▶ WORK INSTRUCTION:
Print the records below exactly as they appear.

*** RECORDED INFORMATION ***

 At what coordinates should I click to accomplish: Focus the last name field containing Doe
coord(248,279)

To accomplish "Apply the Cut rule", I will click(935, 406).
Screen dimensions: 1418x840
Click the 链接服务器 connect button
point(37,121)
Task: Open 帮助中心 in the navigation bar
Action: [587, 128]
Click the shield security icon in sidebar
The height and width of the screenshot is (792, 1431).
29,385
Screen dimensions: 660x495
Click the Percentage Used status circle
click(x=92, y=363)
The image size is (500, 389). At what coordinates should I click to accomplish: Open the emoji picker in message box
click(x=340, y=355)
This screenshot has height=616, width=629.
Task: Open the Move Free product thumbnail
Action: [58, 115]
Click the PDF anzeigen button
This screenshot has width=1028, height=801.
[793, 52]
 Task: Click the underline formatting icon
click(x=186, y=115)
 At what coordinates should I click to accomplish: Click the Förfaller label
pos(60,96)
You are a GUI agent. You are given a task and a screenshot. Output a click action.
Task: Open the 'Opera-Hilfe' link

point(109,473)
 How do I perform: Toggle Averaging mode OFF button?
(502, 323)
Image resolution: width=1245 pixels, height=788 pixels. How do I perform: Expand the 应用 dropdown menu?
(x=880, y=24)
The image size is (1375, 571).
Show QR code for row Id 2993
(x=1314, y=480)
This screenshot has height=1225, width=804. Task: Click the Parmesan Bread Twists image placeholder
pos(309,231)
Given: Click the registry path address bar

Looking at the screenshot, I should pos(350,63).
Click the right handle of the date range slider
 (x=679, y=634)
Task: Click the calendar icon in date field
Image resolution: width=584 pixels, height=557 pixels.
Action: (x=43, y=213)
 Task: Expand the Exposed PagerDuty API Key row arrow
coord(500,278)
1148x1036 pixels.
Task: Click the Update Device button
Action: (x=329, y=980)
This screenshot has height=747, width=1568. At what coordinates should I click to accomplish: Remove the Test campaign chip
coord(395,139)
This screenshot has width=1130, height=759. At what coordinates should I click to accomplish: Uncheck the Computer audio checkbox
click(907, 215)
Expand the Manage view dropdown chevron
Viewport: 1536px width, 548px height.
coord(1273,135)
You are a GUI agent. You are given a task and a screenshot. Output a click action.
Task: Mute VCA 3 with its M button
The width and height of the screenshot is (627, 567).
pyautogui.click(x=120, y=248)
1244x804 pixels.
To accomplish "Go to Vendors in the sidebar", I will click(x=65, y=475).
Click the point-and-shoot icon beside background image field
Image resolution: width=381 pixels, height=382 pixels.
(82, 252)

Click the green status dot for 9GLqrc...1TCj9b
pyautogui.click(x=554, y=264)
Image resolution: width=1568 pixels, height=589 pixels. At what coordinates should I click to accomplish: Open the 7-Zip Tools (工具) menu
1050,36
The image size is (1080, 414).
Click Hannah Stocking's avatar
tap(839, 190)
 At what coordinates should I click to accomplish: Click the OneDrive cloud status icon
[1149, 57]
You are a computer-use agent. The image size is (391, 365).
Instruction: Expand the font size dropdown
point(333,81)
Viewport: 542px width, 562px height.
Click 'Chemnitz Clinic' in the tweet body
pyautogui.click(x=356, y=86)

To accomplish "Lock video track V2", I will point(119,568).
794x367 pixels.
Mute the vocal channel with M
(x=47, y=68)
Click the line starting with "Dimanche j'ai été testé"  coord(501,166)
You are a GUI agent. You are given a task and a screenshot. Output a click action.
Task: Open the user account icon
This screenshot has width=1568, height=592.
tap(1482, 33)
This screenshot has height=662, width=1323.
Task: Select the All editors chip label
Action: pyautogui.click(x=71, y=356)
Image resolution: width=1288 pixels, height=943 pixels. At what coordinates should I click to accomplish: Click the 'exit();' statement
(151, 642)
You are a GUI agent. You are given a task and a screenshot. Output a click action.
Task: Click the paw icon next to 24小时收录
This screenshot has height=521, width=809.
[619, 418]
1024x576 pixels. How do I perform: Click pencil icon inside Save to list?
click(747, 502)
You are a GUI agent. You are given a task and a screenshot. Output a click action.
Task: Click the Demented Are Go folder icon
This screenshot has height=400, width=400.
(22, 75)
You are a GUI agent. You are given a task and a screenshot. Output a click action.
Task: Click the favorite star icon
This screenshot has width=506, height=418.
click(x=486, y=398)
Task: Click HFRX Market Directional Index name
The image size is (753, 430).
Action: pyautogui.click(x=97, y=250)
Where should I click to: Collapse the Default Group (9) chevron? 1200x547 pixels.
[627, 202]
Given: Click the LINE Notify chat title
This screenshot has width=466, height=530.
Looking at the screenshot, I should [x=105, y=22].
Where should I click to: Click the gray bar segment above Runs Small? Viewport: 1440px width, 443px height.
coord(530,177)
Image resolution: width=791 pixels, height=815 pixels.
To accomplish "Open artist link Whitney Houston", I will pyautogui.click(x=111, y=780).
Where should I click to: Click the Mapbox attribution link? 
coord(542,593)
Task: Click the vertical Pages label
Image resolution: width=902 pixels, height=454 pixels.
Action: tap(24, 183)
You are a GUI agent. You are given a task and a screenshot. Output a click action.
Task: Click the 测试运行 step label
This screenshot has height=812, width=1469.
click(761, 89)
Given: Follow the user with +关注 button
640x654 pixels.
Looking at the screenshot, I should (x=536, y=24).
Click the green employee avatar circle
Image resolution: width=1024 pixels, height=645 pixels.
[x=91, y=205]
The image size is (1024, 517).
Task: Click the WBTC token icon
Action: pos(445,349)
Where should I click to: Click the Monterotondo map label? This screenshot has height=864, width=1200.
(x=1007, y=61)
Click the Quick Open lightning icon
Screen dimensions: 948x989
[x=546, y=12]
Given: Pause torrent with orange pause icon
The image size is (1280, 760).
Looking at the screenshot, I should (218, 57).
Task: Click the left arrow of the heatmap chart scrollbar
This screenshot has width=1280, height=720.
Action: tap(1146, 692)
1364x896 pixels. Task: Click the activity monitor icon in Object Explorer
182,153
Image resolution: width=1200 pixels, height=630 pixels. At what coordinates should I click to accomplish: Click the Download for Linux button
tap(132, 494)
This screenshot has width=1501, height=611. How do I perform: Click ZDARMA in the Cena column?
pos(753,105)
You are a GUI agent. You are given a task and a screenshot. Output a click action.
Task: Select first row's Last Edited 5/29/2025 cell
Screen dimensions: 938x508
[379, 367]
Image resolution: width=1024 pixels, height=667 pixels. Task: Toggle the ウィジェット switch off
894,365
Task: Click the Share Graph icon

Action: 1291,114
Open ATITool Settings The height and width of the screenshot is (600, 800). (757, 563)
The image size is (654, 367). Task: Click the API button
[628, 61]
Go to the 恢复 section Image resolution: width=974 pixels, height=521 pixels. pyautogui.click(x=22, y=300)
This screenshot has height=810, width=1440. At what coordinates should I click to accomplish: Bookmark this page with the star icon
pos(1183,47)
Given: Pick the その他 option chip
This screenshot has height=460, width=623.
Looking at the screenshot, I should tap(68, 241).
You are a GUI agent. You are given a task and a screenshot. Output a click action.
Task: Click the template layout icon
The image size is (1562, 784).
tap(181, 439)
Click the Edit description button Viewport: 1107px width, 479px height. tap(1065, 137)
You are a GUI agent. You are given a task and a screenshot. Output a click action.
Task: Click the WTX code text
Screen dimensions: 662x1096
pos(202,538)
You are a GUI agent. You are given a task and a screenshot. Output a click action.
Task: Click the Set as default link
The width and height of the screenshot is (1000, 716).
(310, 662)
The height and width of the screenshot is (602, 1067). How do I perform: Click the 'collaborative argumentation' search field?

*** End of RECORDED INFORMATION ***

▶ ANSWER TO THIS EXERCISE:
 At what coordinates should I click to accomplish: Focus the last name field containing Doe
coord(248,279)

To accomplish "Apply the Cut rule", I will click(935, 406).
Screen dimensions: 1418x840
Click the 链接服务器 connect button
point(37,121)
Task: Open 帮助中心 in the navigation bar
Action: [587, 128]
Click the shield security icon in sidebar
The height and width of the screenshot is (792, 1431).
29,385
Screen dimensions: 660x495
Click the Percentage Used status circle
click(x=92, y=363)
The image size is (500, 389). At what coordinates should I click to accomplish: Open the emoji picker in message box
click(x=340, y=355)
This screenshot has height=616, width=629.
Task: Open the Move Free product thumbnail
Action: [58, 115]
Click the PDF anzeigen button
This screenshot has width=1028, height=801.
[793, 52]
 Task: Click the underline formatting icon
click(x=186, y=115)
 At what coordinates should I click to accomplish: Click the Förfaller label
pos(60,96)
You are a GUI agent. You are given a task and a screenshot. Output a click action.
Task: Open the 'Opera-Hilfe' link

point(109,473)
 How do I perform: Toggle Averaging mode OFF button?
(502, 323)
Image resolution: width=1245 pixels, height=788 pixels. How do I perform: Expand the 应用 dropdown menu?
(x=880, y=24)
The image size is (1375, 571).
Show QR code for row Id 2993
(x=1314, y=480)
This screenshot has height=1225, width=804. Task: Click the Parmesan Bread Twists image placeholder
pos(309,231)
Given: Click the registry path address bar

Looking at the screenshot, I should pos(350,63).
Click the right handle of the date range slider
 (x=679, y=634)
Task: Click the calendar icon in date field
Image resolution: width=584 pixels, height=557 pixels.
Action: (x=43, y=213)
 Task: Expand the Exposed PagerDuty API Key row arrow
coord(500,278)
1148x1036 pixels.
Task: Click the Update Device button
Action: (x=329, y=980)
This screenshot has height=747, width=1568. At what coordinates should I click to accomplish: Remove the Test campaign chip
coord(395,139)
This screenshot has width=1130, height=759. At what coordinates should I click to accomplish: Uncheck the Computer audio checkbox
click(907, 215)
Expand the Manage view dropdown chevron
Viewport: 1536px width, 548px height.
coord(1273,135)
You are a GUI agent. You are given a task and a screenshot. Output a click action.
Task: Mute VCA 3 with its M button
The width and height of the screenshot is (627, 567).
pyautogui.click(x=120, y=248)
1244x804 pixels.
To accomplish "Go to Vendors in the sidebar", I will click(x=65, y=475).
Click the point-and-shoot icon beside background image field
Image resolution: width=381 pixels, height=382 pixels.
(82, 252)

Click the green status dot for 9GLqrc...1TCj9b
pyautogui.click(x=554, y=264)
Image resolution: width=1568 pixels, height=589 pixels. At what coordinates should I click to accomplish: Open the 7-Zip Tools (工具) menu
1050,36
The image size is (1080, 414).
Click Hannah Stocking's avatar
tap(839, 190)
 At what coordinates should I click to accomplish: Click the OneDrive cloud status icon
[1149, 57]
You are a computer-use agent. The image size is (391, 365).
Instruction: Expand the font size dropdown
point(333,81)
Viewport: 542px width, 562px height.
Click 'Chemnitz Clinic' in the tweet body
pyautogui.click(x=356, y=86)

To accomplish "Lock video track V2", I will point(119,568).
794x367 pixels.
Mute the vocal channel with M
(x=47, y=68)
Click the line starting with "Dimanche j'ai été testé"  coord(501,166)
You are a GUI agent. You are given a task and a screenshot. Output a click action.
Task: Open the user account icon
This screenshot has width=1568, height=592.
tap(1482, 33)
This screenshot has height=662, width=1323.
Task: Select the All editors chip label
Action: pyautogui.click(x=71, y=356)
Image resolution: width=1288 pixels, height=943 pixels. At what coordinates should I click to accomplish: Click the 'exit();' statement
(151, 642)
You are a GUI agent. You are given a task and a screenshot. Output a click action.
Task: Click the paw icon next to 24小时收录
This screenshot has height=521, width=809.
[619, 418]
1024x576 pixels. How do I perform: Click pencil icon inside Save to list?
click(747, 502)
You are a GUI agent. You are given a task and a screenshot. Output a click action.
Task: Click the Demented Are Go folder icon
This screenshot has height=400, width=400.
(22, 75)
You are a GUI agent. You are given a task and a screenshot. Output a click action.
Task: Click the favorite star icon
This screenshot has width=506, height=418.
click(x=486, y=398)
Task: Click HFRX Market Directional Index name
The image size is (753, 430).
Action: pyautogui.click(x=97, y=250)
Where should I click to: Collapse the Default Group (9) chevron? 1200x547 pixels.
[627, 202]
Given: Click the LINE Notify chat title
This screenshot has width=466, height=530.
Looking at the screenshot, I should [x=105, y=22].
Where should I click to: Click the gray bar segment above Runs Small? Viewport: 1440px width, 443px height.
coord(530,177)
Image resolution: width=791 pixels, height=815 pixels.
To accomplish "Open artist link Whitney Houston", I will pyautogui.click(x=111, y=780).
Where should I click to: Click the Mapbox attribution link? 
coord(542,593)
Task: Click the vertical Pages label
Image resolution: width=902 pixels, height=454 pixels.
Action: tap(24, 183)
You are a GUI agent. You are given a task and a screenshot. Output a click action.
Task: Click the 测试运行 step label
This screenshot has height=812, width=1469.
click(761, 89)
Given: Follow the user with +关注 button
640x654 pixels.
Looking at the screenshot, I should (x=536, y=24).
Click the green employee avatar circle
Image resolution: width=1024 pixels, height=645 pixels.
[x=91, y=205]
The image size is (1024, 517).
Task: Click the WBTC token icon
Action: pos(445,349)
Where should I click to: Click the Monterotondo map label? This screenshot has height=864, width=1200.
(x=1007, y=61)
Click the Quick Open lightning icon
Screen dimensions: 948x989
[x=546, y=12]
Given: Pause torrent with orange pause icon
The image size is (1280, 760).
Looking at the screenshot, I should (218, 57).
Task: Click the left arrow of the heatmap chart scrollbar
This screenshot has width=1280, height=720.
Action: tap(1146, 692)
1364x896 pixels. Task: Click the activity monitor icon in Object Explorer
182,153
Image resolution: width=1200 pixels, height=630 pixels. At what coordinates should I click to accomplish: Click the Download for Linux button
tap(132, 494)
This screenshot has width=1501, height=611. How do I perform: Click ZDARMA in the Cena column?
pos(753,105)
You are a GUI agent. You are given a task and a screenshot. Output a click action.
Task: Select first row's Last Edited 5/29/2025 cell
Screen dimensions: 938x508
[379, 367]
Image resolution: width=1024 pixels, height=667 pixels. Task: Toggle the ウィジェット switch off
894,365
Task: Click the Share Graph icon

Action: 1291,114
Open ATITool Settings The height and width of the screenshot is (600, 800). (757, 563)
The image size is (654, 367). Task: Click the API button
[628, 61]
Go to the 恢复 section Image resolution: width=974 pixels, height=521 pixels. pyautogui.click(x=22, y=300)
This screenshot has height=810, width=1440. At what coordinates should I click to accomplish: Bookmark this page with the star icon
pos(1183,47)
Given: Pick the その他 option chip
This screenshot has height=460, width=623.
Looking at the screenshot, I should tap(68, 241).
You are a GUI agent. You are given a task and a screenshot. Output a click action.
Task: Click the template layout icon
The image size is (1562, 784).
tap(181, 439)
Click the Edit description button Viewport: 1107px width, 479px height. tap(1065, 137)
You are a GUI agent. You are given a task and a screenshot. Output a click action.
Task: Click the WTX code text
Screen dimensions: 662x1096
pos(202,538)
You are a GUI agent. You are given a task and a screenshot. Output a click action.
Task: Click the Set as default link
The width and height of the screenshot is (1000, 716).
(310, 662)
The height and width of the screenshot is (602, 1067). How do I perform: Click the 'collaborative argumentation' search field?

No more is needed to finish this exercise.